Watermarks: Time and progress in streaming dataflow and beyond
Watermarks are a system for measuring progress and completeness in out-of-order stream processing systems and are used to emit correct results in a timely way. Given the trend toward out-of-order processing in current streaming systems, understanding watermarks is an increasingly important skill. Slava Chernyak explains watermarks and demonstrates how to apply them using real-world cases.

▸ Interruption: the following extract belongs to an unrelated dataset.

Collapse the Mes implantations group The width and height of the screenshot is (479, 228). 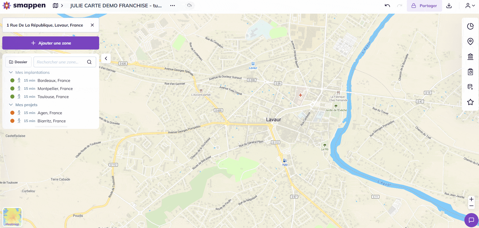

Talk Title | Watermarks: Time and progress in streaming dataflow and beyond |
Speakers | Slava Chernyak (Google) |
Conference | Strata + Hadoop World |
Conf Tag | Making Data Work |
Location | London, United Kingdom |
Date | June 1-3, 2016 |
URL | Talk Page |
Slides | Talk Slides |
Video | |
Moving from batch to streaming involves changing how we think about time. Streaming data is neither bounded nor typically well ordered in time. However, to make streaming systems useful and deliver on the promise of low-latency results, we often want to know when we have all the data relevant to emitting a correct aggregation. Watermarks provide the foundation for making such decisions, enabling streaming systems to emit timely, correct results when processing out-of-order data. Given the trend toward out-of-order processing in existing streaming systems, understanding watermarks is an increasingly important skill when designing pipelines. This methodology was first discussed in the MillWheel paper and further explored in the Dataflow Model paper, but this approach is not limited to Google’s stream processing efforts. Rather, it is a general problem that must be addressed by any system that wishes to provide timely out-of-order distributed stream processing; solutions have since been pursued by others, including Flink and Qubit (which built a watermark tracking system on top of Spark Streaming for their own internal use). Drawing on his experience developing and using watermarks at Google, Slava Chernyak discusses the details of how watermarks are applied, explains what their strengths and limitations are, and explores real-world use cases. Slava also hints at some of the implementation challenges for computing watermarks with low latency in a highly distributed system. This should provide a practical set of tools for understanding watermarks and time in out-of-order stream processing pipelines.